Крестьянин что-то сказал женщине, та ответила, и ее муж, прикрикнув на них обоих, поставил точку в споре.
– Пять фунтов, мэм! – наконец сказал крестьянин.
– Много, – твердо ответила Анна.
У нее было всего двадцать шесть фунтов. Да и к тому же эта чадра стоила максимум полфунта.
– Пятьдесят пенни, – сказала Анна.
Крестьянин закатил глаза, изобразив разочарование, и уже собрался выговориться, но Анна его остановила.
– Друг мой, – покровительственным тоном сказала она. – Или ты сейчас берешь у меня пятьдесят пенни, и отдаешь мне чадру, или я куплю точно такое же платье на базаре за пятнадцать пенни.
Крестьянин на секунду задумался, пожал плечами и сделал вид, что уходит.
Анна отвернулась.
«Лишь бы меня не заметили в этой робе в городе. Может, попросить их довезти меня до базара между мешками? Нет. Испугаются. Если их досмотрят… Хотя, кто сейчас будет досматривать? Это когда было?».
Анна вдруг поняла, что подумала о тысяча восьмисотых годах, как о прошлом веке.
«Боже мой! Уже тысяча девятьсот первый год! Мне тридцать лет! Тридцать! Семь из которых я провела в этой страшной тюрьме!».
Ее кто-то трепал за робу.
– Мэм! – это был тот крестьянин.
– Семьдесят пенни!
– Ладно, – пожалела его Анна.
Она отсчитала ему монеты, взяла свернутую чадру и снова погрузилась в свои мысли.
«Как жить теперь?» – спросила себя она и тяжело вздохнула.

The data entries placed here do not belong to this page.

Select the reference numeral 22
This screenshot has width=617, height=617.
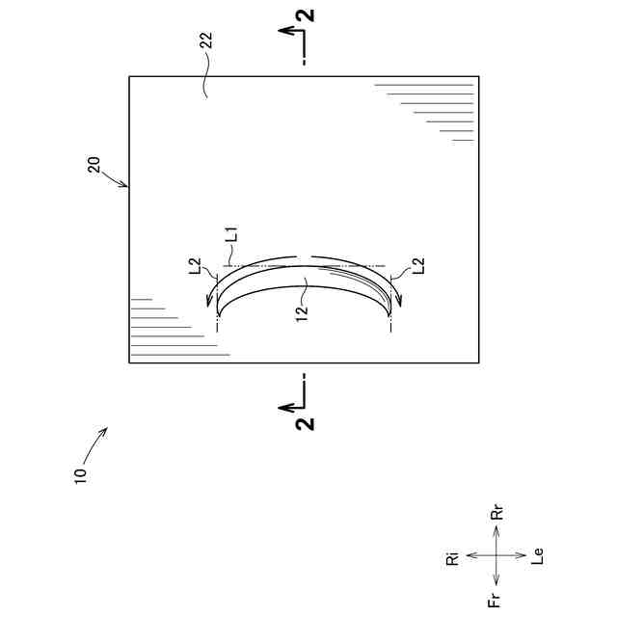(x=205, y=44)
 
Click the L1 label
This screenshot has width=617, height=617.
(x=230, y=233)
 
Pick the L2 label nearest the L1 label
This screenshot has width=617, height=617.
(x=196, y=265)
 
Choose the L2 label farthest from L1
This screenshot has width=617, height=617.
(x=418, y=265)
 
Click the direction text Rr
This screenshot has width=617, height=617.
(x=497, y=513)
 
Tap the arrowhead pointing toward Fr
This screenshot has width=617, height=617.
(x=496, y=580)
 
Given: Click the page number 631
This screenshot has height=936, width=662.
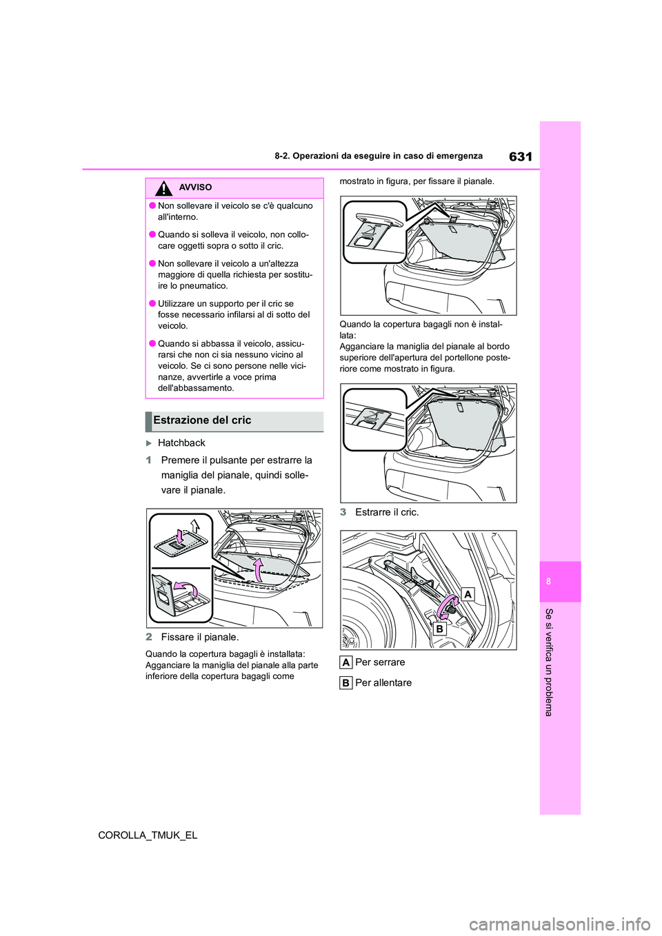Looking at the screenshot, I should pyautogui.click(x=520, y=156).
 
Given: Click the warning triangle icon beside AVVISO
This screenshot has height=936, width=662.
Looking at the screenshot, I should pyautogui.click(x=163, y=187).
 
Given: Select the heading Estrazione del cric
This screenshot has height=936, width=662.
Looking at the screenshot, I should pyautogui.click(x=202, y=420).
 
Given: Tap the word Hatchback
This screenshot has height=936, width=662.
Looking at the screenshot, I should pyautogui.click(x=181, y=443).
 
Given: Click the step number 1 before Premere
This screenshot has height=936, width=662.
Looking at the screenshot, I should pyautogui.click(x=149, y=460).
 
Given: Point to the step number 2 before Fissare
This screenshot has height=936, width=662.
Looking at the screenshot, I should pyautogui.click(x=149, y=638).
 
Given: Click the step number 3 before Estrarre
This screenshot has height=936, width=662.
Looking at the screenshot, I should pyautogui.click(x=343, y=512).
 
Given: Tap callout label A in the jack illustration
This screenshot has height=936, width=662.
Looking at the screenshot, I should pyautogui.click(x=468, y=594).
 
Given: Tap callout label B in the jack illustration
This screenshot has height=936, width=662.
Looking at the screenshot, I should pyautogui.click(x=439, y=629).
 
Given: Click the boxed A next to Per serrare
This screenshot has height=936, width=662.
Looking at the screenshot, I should pyautogui.click(x=346, y=662).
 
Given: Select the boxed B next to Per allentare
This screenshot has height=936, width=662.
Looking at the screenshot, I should pyautogui.click(x=346, y=683).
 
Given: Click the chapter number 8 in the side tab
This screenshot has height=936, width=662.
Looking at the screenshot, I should pyautogui.click(x=548, y=582).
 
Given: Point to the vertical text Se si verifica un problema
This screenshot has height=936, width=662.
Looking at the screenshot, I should pyautogui.click(x=549, y=662).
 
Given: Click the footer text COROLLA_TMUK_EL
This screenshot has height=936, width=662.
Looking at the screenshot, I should pyautogui.click(x=148, y=835).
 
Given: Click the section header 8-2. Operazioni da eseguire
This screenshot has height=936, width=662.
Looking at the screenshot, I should pyautogui.click(x=378, y=156).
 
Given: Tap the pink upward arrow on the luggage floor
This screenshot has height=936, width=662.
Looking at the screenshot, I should pyautogui.click(x=258, y=569).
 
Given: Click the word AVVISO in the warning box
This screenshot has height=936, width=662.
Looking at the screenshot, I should pyautogui.click(x=195, y=187).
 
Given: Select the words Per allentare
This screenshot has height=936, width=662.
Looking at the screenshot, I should pyautogui.click(x=383, y=683).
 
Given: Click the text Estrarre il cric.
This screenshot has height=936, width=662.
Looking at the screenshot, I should pyautogui.click(x=387, y=512).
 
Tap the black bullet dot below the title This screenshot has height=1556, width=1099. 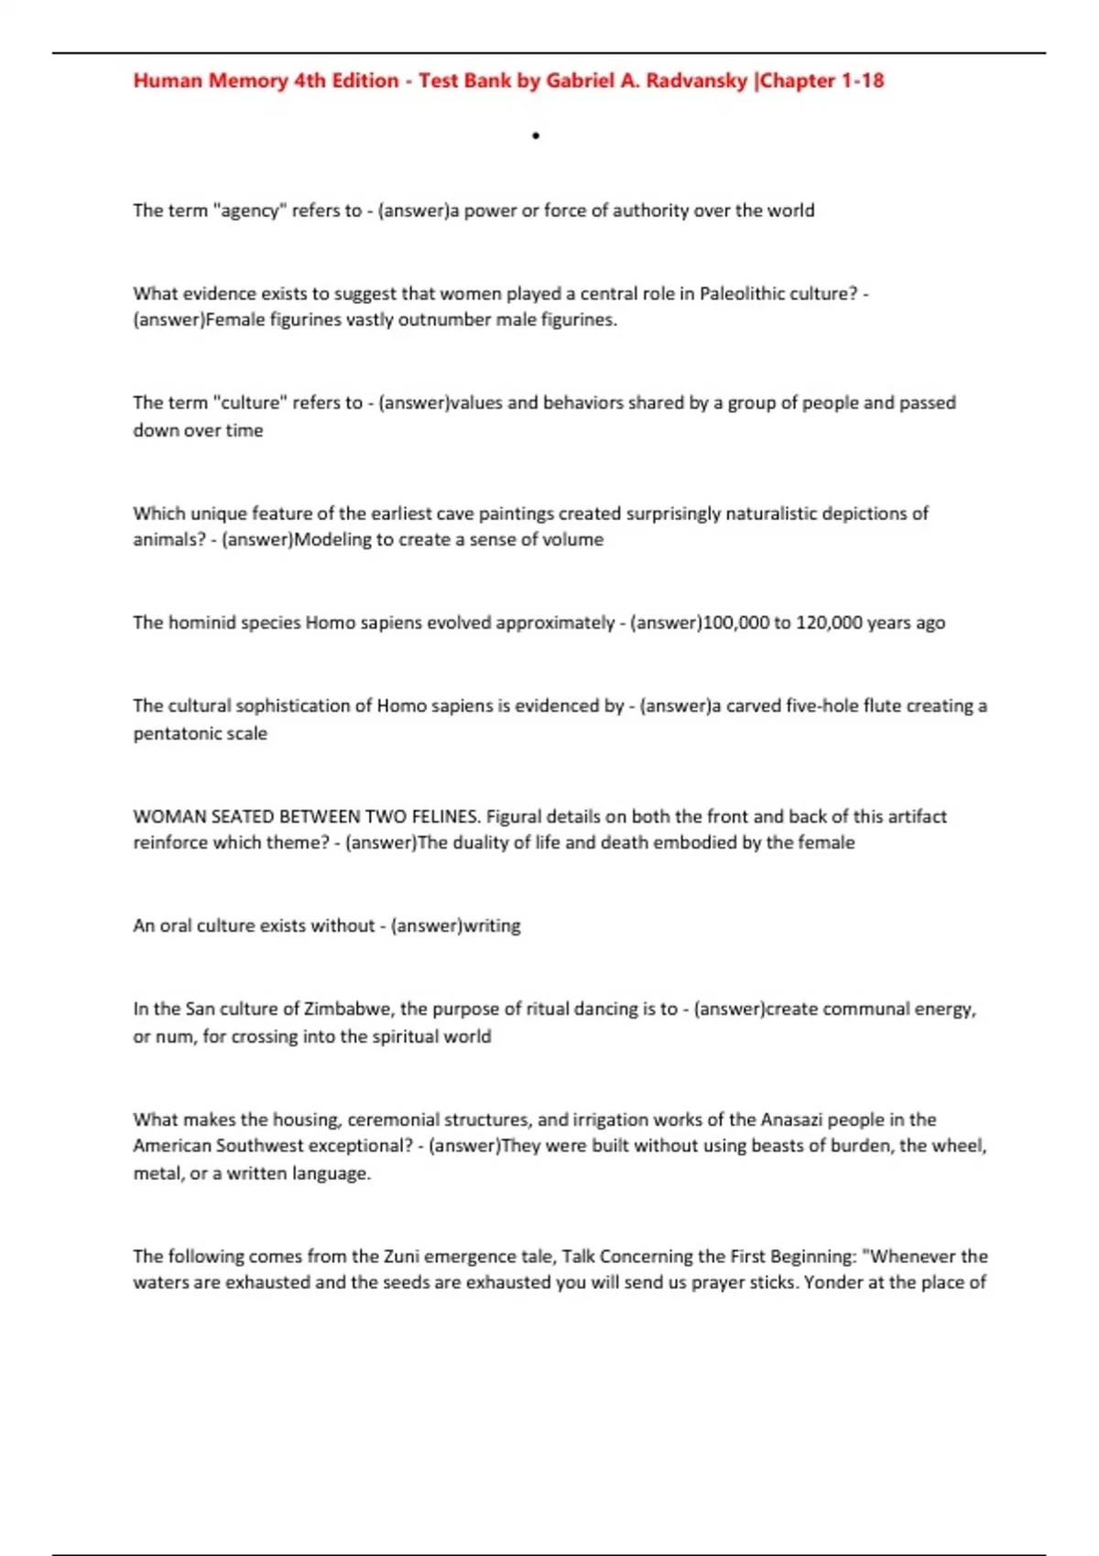(536, 136)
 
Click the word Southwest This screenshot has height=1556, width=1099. (265, 1146)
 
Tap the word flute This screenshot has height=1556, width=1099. (855, 706)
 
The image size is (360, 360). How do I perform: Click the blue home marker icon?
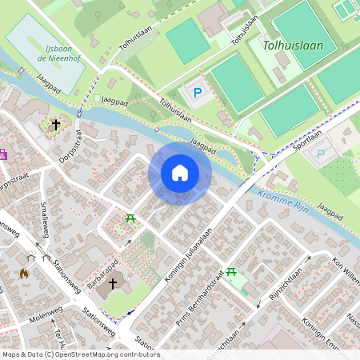click(180, 173)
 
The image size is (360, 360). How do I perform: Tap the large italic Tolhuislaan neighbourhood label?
click(293, 46)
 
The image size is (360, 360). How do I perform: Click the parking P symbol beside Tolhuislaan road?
click(198, 93)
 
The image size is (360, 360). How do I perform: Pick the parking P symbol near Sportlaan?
click(321, 154)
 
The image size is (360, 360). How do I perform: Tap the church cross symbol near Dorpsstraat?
click(56, 125)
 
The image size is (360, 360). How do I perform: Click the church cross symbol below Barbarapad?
click(113, 283)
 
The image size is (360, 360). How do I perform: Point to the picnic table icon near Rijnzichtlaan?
click(231, 273)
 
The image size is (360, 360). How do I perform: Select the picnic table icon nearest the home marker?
click(130, 218)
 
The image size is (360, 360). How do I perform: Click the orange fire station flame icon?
click(24, 273)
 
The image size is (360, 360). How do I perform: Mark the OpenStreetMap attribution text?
click(80, 354)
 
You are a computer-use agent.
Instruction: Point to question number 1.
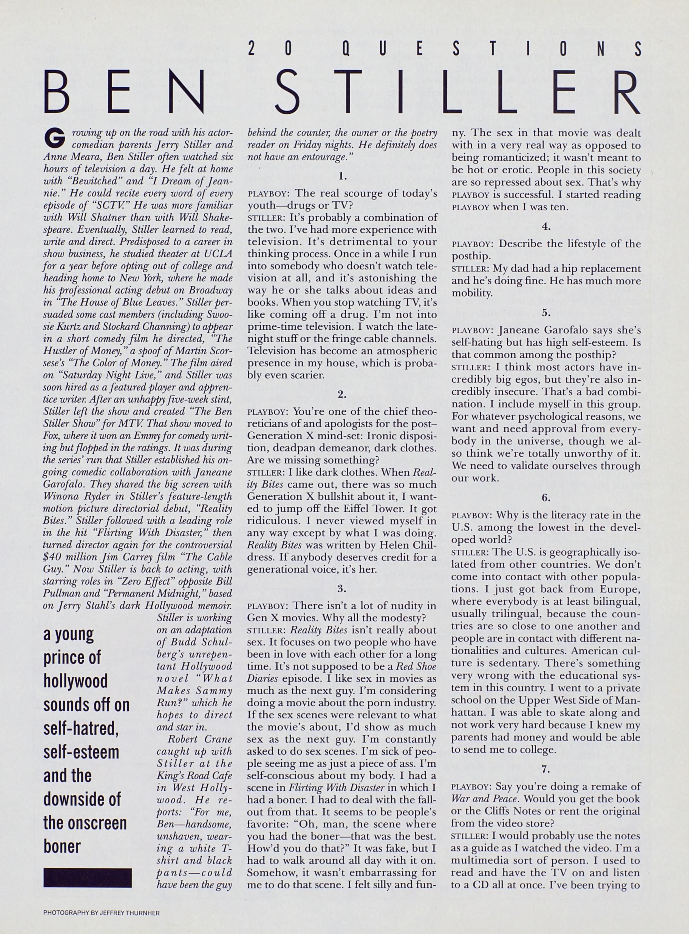tap(342, 176)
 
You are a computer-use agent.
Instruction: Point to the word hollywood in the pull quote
tap(76, 681)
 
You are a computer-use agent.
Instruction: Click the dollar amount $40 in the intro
tap(53, 558)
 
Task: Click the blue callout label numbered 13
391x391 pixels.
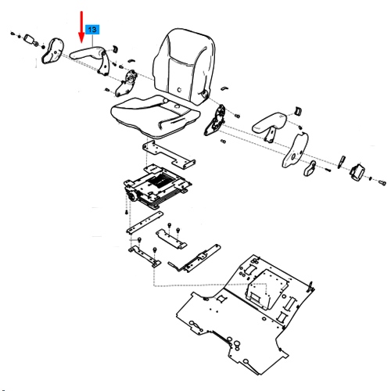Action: click(92, 30)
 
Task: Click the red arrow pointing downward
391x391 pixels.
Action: click(81, 27)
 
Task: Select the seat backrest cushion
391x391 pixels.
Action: click(185, 66)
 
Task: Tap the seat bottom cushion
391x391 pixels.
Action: click(156, 116)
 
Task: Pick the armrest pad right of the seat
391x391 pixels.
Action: click(269, 122)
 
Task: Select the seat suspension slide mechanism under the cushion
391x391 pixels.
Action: click(157, 187)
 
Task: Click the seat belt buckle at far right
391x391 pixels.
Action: click(357, 171)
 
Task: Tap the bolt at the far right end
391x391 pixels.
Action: click(382, 183)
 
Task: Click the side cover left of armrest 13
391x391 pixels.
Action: click(52, 51)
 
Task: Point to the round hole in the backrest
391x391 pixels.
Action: click(179, 90)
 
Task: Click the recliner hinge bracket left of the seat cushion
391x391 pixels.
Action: click(126, 83)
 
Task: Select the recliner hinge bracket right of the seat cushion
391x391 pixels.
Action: click(214, 120)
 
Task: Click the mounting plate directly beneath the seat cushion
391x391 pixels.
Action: click(169, 154)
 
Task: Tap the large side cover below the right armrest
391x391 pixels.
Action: click(296, 150)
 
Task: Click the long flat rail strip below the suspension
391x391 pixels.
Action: click(145, 222)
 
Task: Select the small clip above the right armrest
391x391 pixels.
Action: click(298, 110)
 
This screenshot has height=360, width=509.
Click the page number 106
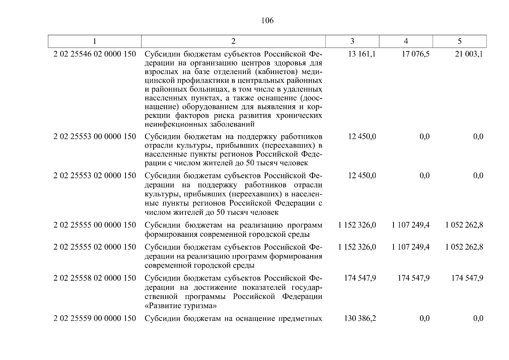(267, 20)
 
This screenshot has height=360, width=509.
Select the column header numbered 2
(233, 41)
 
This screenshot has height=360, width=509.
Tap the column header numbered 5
(460, 41)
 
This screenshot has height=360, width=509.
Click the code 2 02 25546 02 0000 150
(95, 54)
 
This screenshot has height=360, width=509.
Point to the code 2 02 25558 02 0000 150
(95, 278)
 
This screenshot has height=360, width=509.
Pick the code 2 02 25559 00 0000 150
(95, 318)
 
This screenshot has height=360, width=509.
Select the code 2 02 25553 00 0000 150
(95, 136)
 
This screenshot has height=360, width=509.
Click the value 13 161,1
(362, 54)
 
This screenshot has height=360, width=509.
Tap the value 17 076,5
(415, 54)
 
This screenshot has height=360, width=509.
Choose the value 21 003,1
(469, 54)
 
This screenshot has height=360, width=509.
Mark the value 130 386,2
(360, 318)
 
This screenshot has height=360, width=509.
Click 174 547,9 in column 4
(414, 278)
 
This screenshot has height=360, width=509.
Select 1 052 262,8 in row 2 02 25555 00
(464, 225)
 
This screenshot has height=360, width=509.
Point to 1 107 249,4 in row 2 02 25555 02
(411, 247)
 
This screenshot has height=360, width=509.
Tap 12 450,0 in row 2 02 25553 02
(362, 176)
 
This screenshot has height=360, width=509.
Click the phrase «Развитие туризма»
(181, 306)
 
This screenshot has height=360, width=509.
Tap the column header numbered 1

«В городе, который мне известен. Мне знакома только Калькутта. Скотный вагон, Калькутта со словом Маори, а там – посмотрим. У братьев-даяки там были какие-то сородичи. Можно попробовать… И снова попасть в руки Дэвида… – хотя, он наверняка в Лондоне. – Он везде. В любом случае, я правильно все спланировала – надо выбираться из Индии в Европу и обживаться там. Образование у меня хорошее – с голода не умру».
Они подъезжали к городу.
Анна надела поверх робы широкие голубые штаны – пайджама, длинную красную кофту до колен – ангаркху, а на голове повязала большой темно-зеленый платок. Теперь, как минимум, сзади она могла сойти за мусульманку.
Когда обоз проезжал мимо вокзала, Анна соскочила с телеги, перед этим дав женщине десять пени, и направилась к вагонам стоявшего поезда.
– Агра! Агра! – кричали проводники.
Она подошла к одному из них, и тот, лишь бросив взгляд на ее одежду, даже не посмотрев на лицо, сказал: «Муслим», и указал рукой на следующий вагон.